[[ PROVIDED RECORDS, beginning ]]

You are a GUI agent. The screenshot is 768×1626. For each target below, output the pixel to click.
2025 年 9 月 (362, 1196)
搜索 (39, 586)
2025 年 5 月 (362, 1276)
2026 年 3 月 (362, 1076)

[[ PROVIDED RECORDS, end ]]

* TASK GOAL *
Please write out each entry shown above exactly as given.

* WRITTEN RESPONSE *
You are a GUI agent. The screenshot is 768×1626. For each target below, output the pixel to click.
2025 年 9 月 (362, 1196)
搜索 (39, 586)
2025 年 5 月 (362, 1276)
2026 年 3 月 (362, 1076)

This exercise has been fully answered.